Task objective:
Extract the stretch of lines that starts at the line with "You are a GUI" and ends at the last line of the data below. Give it exactly, without pictures.

Dataset entries:
= Beginning of Section =
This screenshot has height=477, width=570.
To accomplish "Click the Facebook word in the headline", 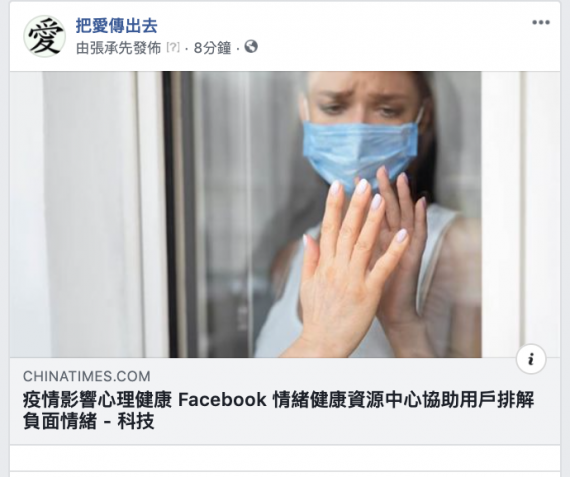I will 222,400.
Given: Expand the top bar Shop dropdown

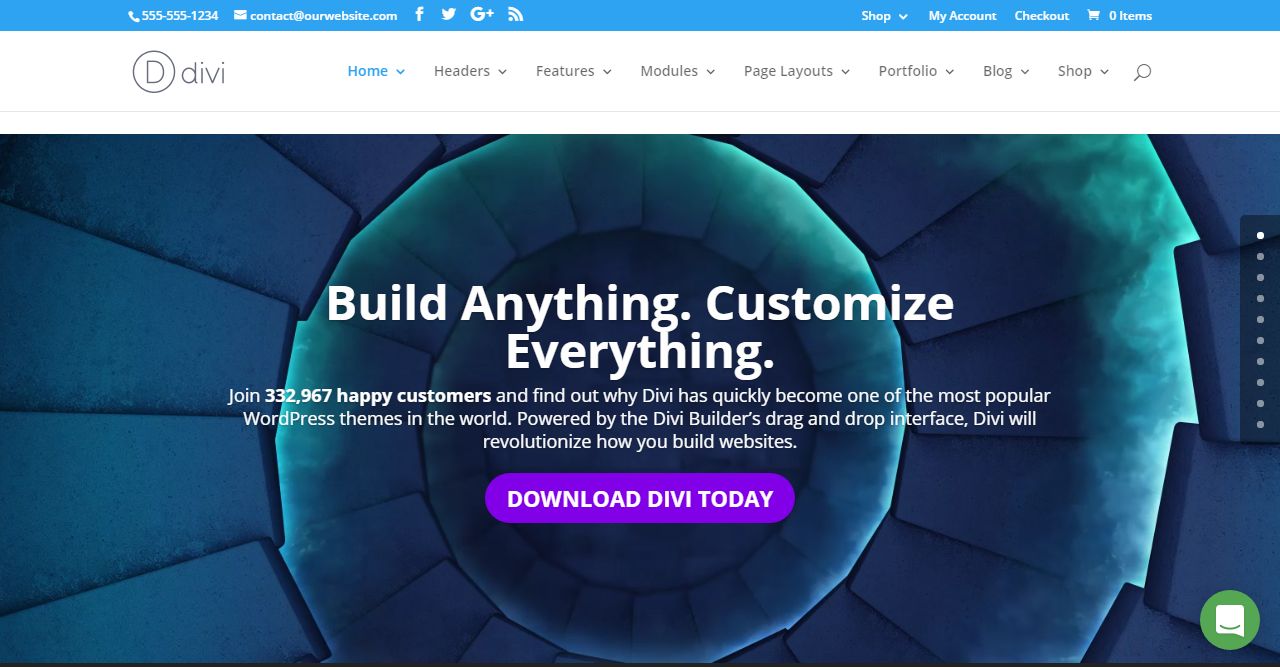Looking at the screenshot, I should 884,15.
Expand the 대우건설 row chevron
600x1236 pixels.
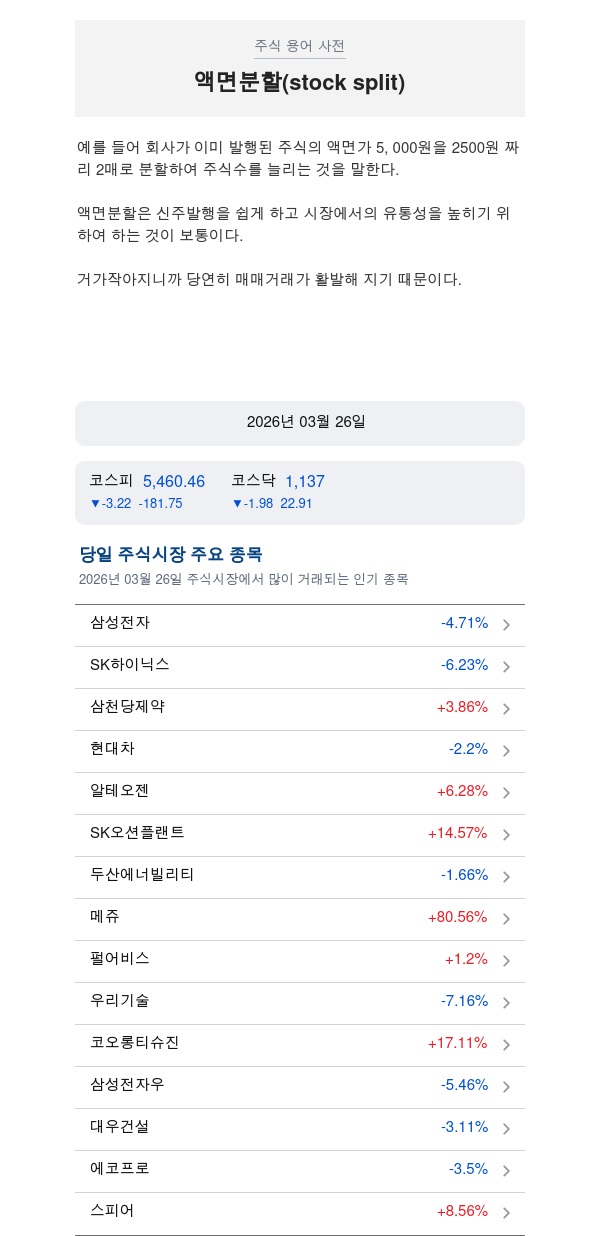[506, 1129]
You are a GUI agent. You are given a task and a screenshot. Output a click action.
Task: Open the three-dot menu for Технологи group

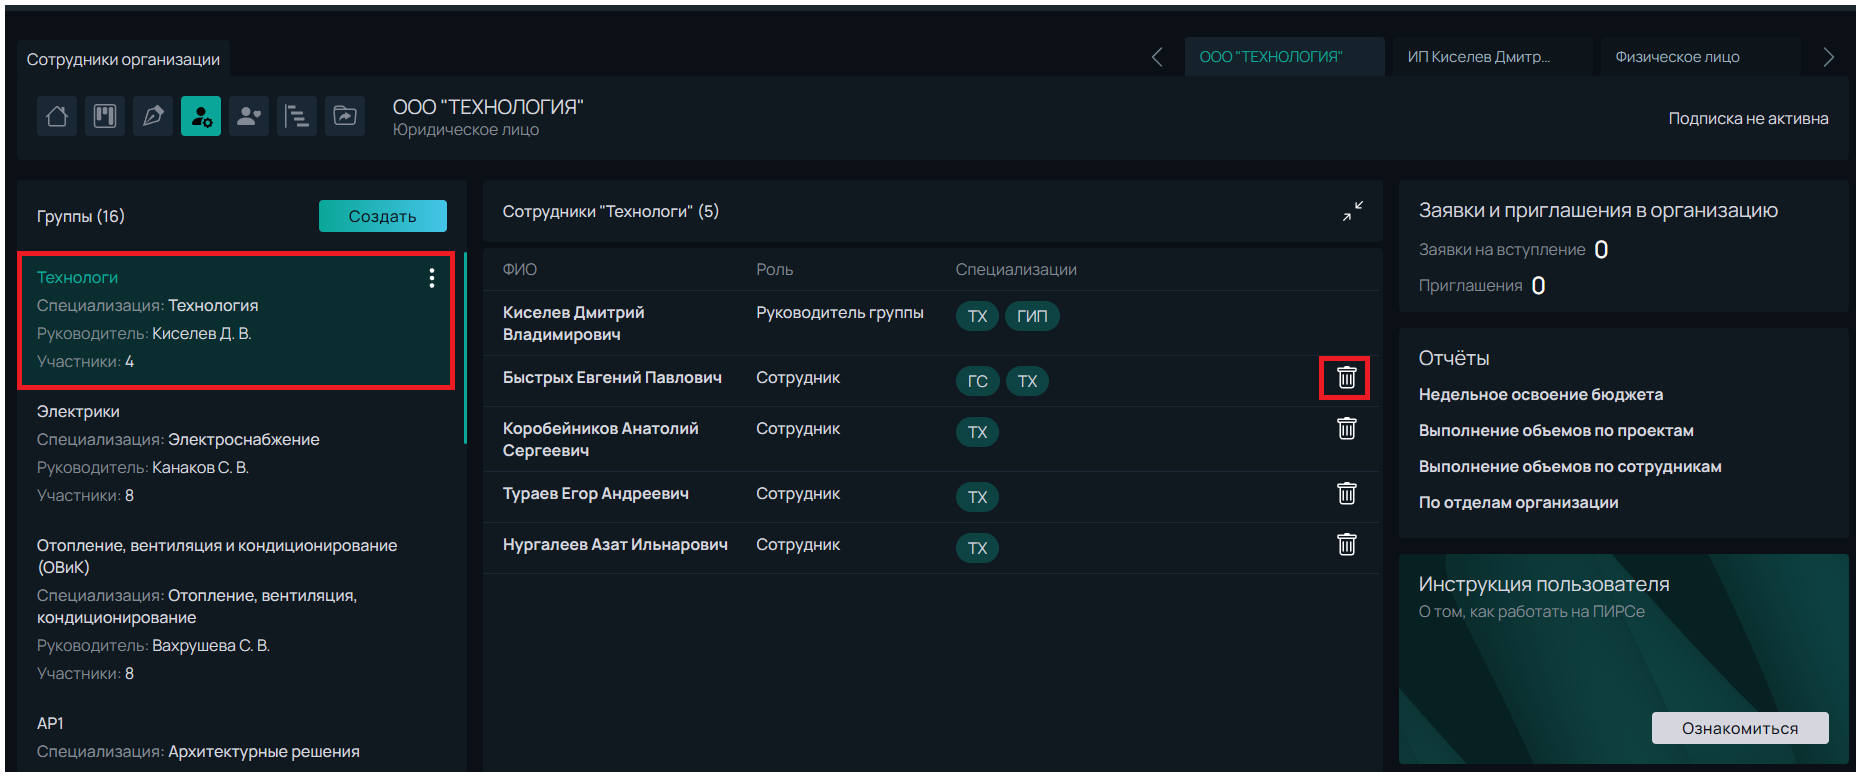[x=432, y=278]
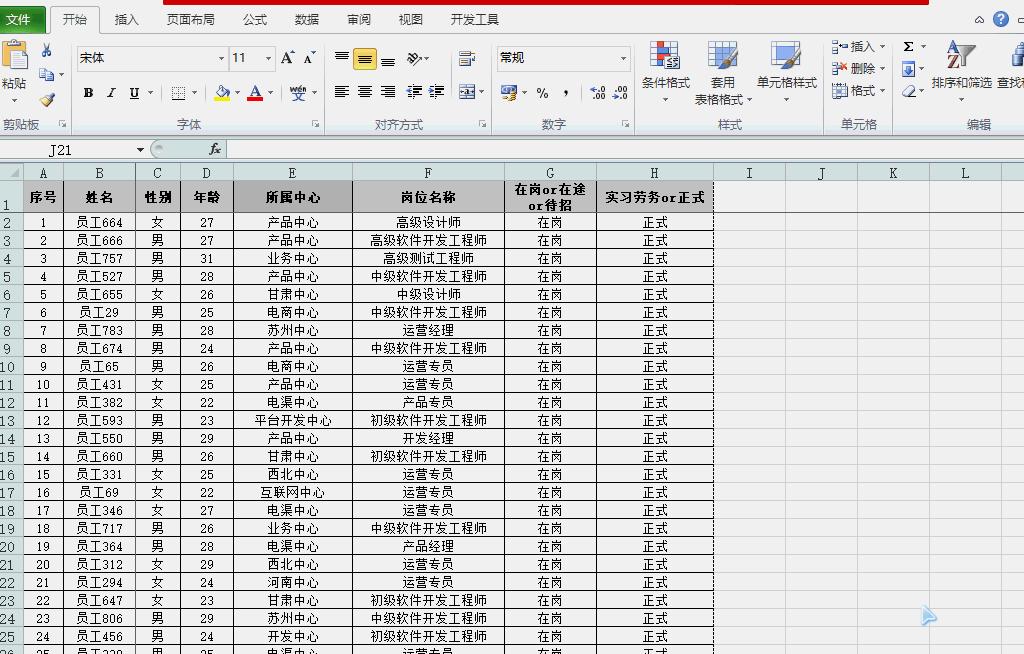Toggle underline formatting with the U icon

(134, 92)
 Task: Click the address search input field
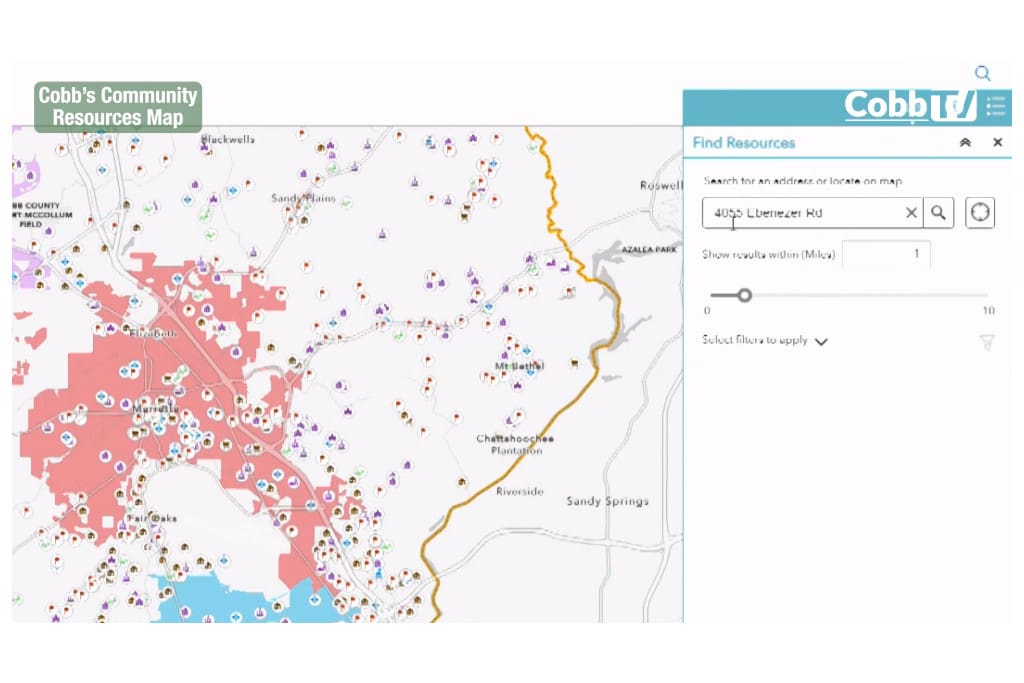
= End of Section =
Answer to the exercise:
You are a GUI agent. You are given a task and a screenshot. Output a click action.
Task: Open the three-dot menu for Технологи group

[x=432, y=278]
Toggle underline formatting with the U icon

(134, 92)
 Task: Click the address search input field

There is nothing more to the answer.